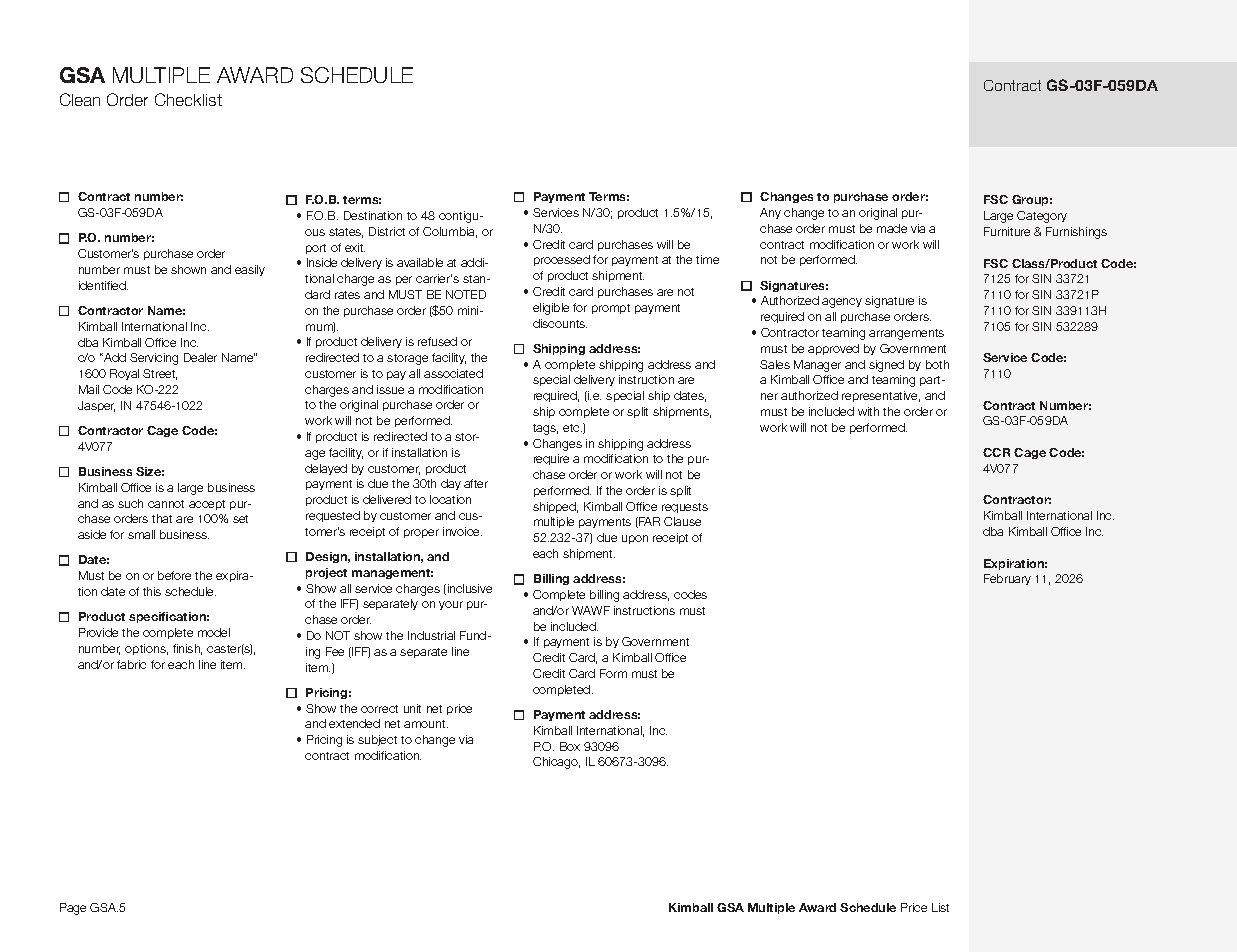 The width and height of the image is (1237, 952). What do you see at coordinates (80, 99) in the image?
I see `Clean` at bounding box center [80, 99].
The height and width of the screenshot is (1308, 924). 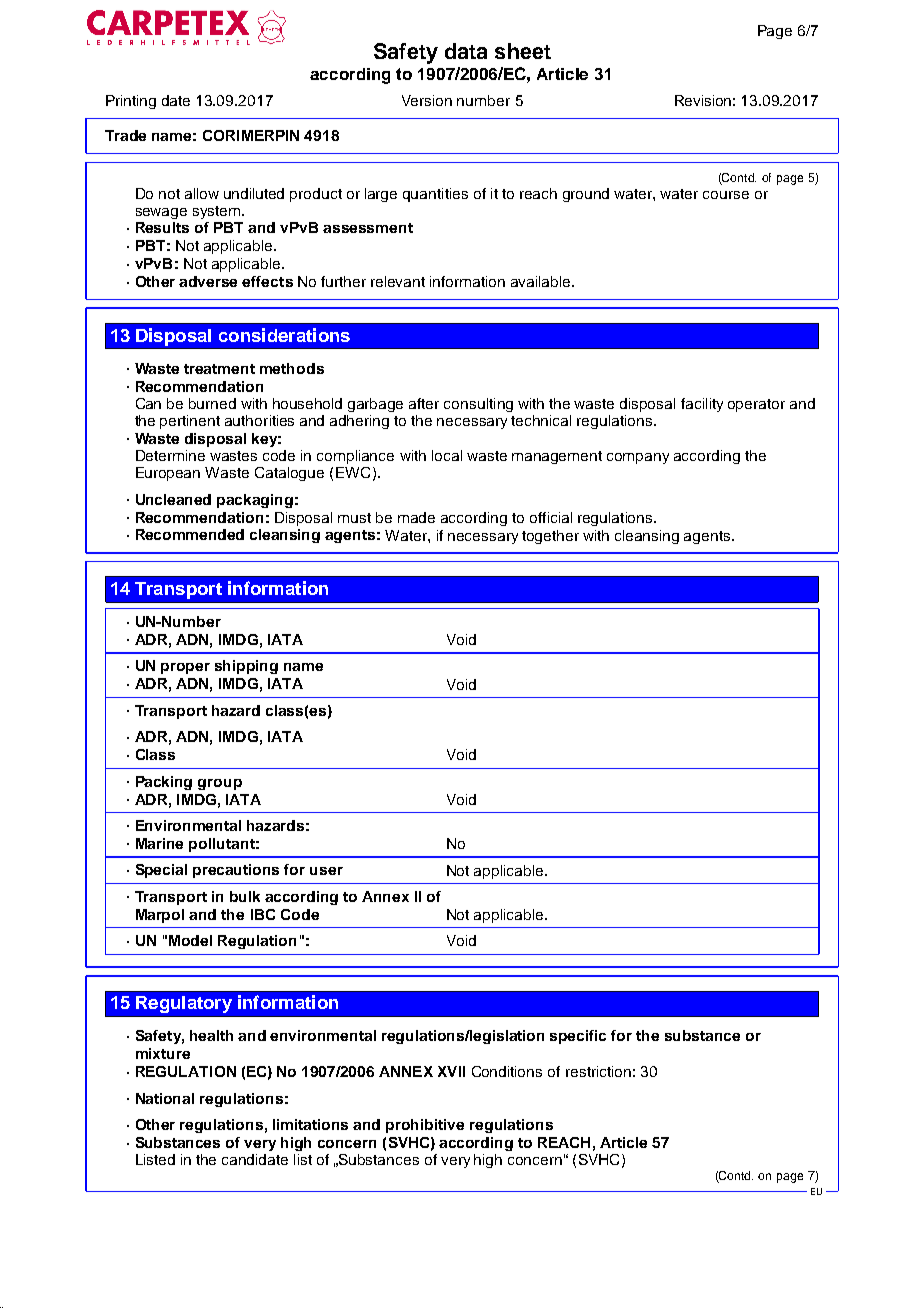 What do you see at coordinates (427, 100) in the screenshot?
I see `Version` at bounding box center [427, 100].
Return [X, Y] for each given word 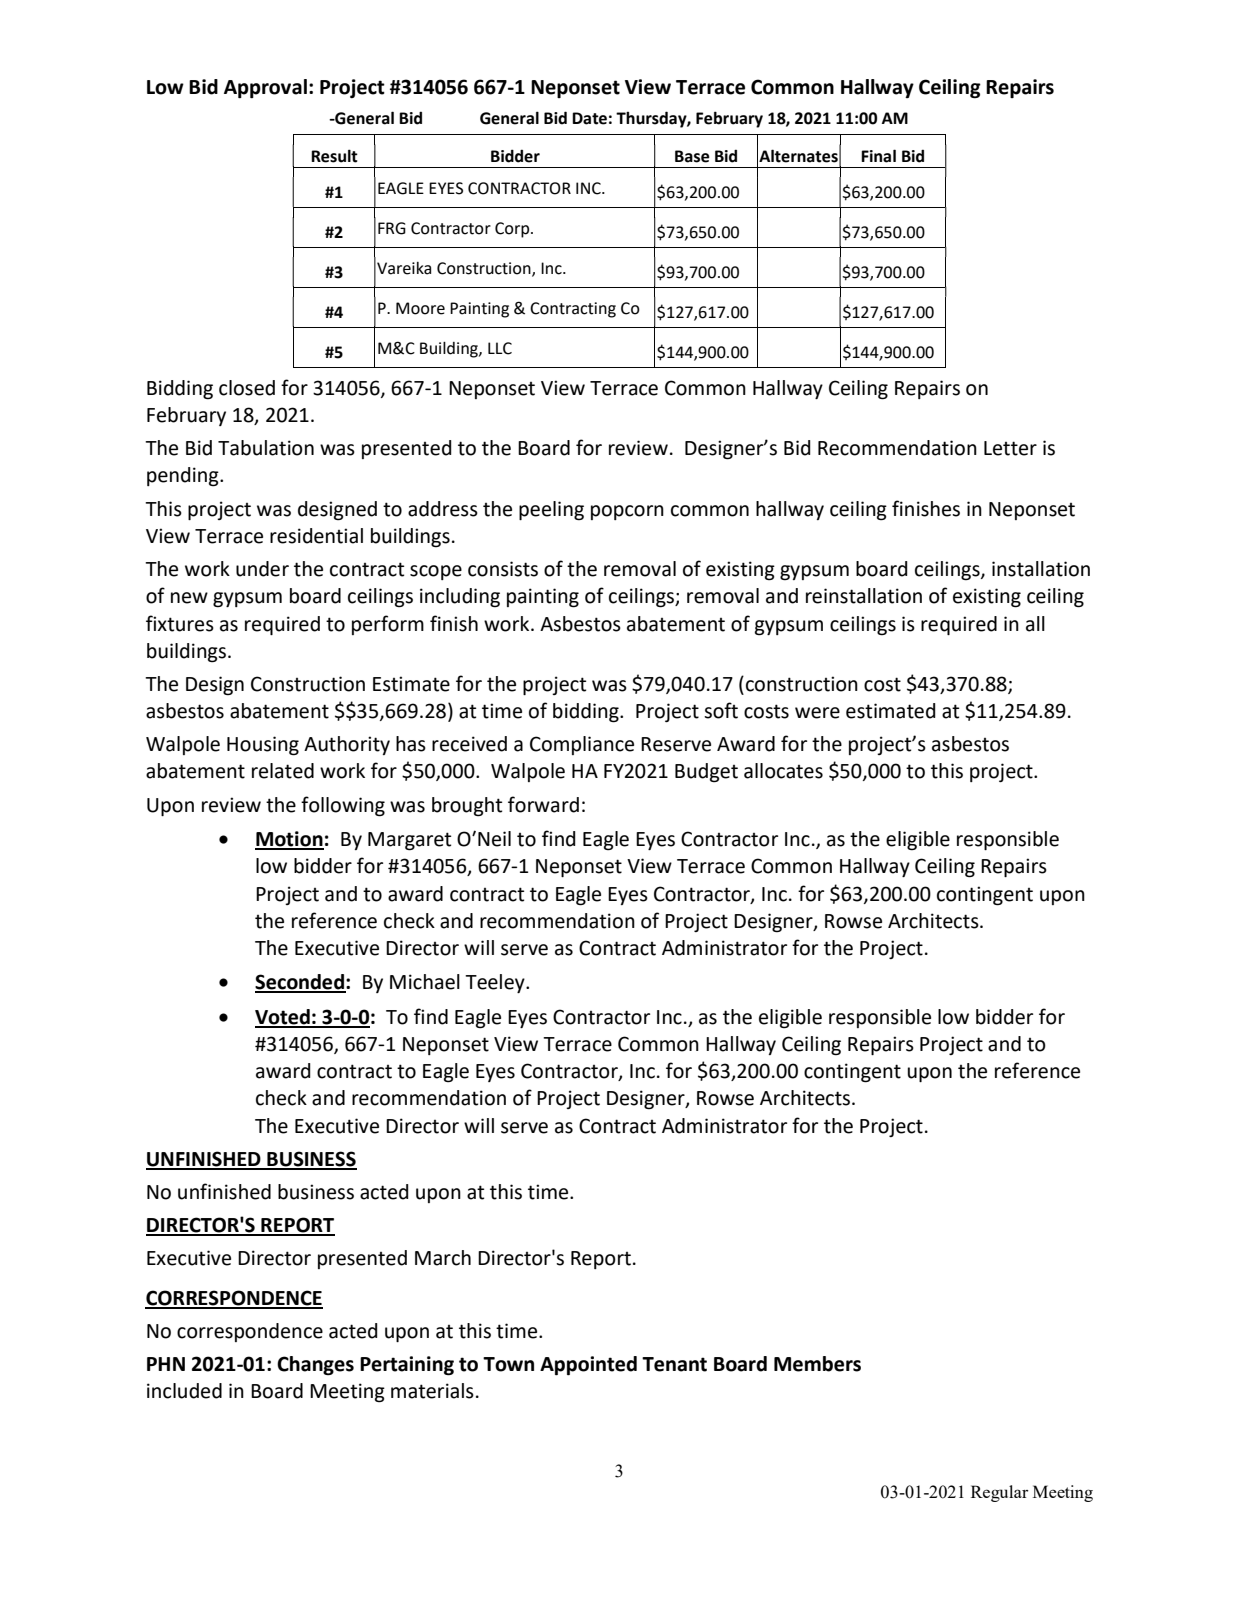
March [443, 1258]
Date [589, 118]
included [184, 1391]
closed [247, 388]
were [817, 713]
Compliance [582, 745]
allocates [783, 771]
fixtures [180, 623]
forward [543, 804]
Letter [1010, 448]
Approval [265, 89]
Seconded [300, 983]
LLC [500, 348]
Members [817, 1364]
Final [878, 156]
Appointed [588, 1366]
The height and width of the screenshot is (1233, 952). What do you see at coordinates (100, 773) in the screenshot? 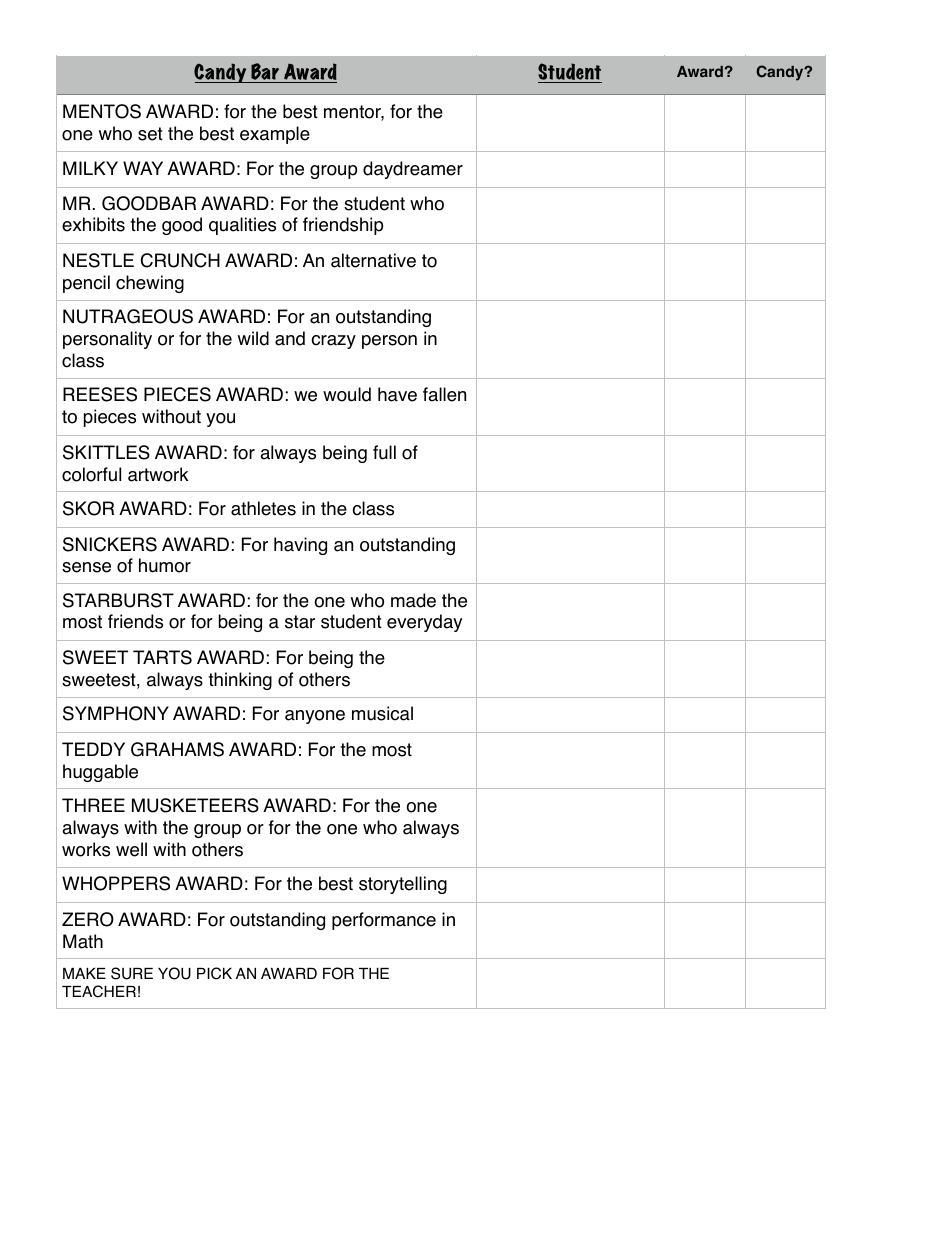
+--
§ **Written exercise**:
Repeat the lines starting at "Return [X, Y] for each given word" and ending at "Appointed [588, 1366]", both included, with every coordinate in the answers decreased by 32. Omit the pictures.

§ **Task answer**:
Return [X, Y] for each given word 
March [411, 1226]
Date [557, 86]
included [152, 1359]
closed [215, 356]
were [785, 681]
Compliance [550, 713]
allocates [751, 739]
fixtures [148, 591]
forward [511, 772]
Letter [978, 416]
Approval [233, 57]
Seconded [268, 951]
LLC [468, 316]
Members [785, 1332]
Final [846, 124]
Appointed [556, 1334]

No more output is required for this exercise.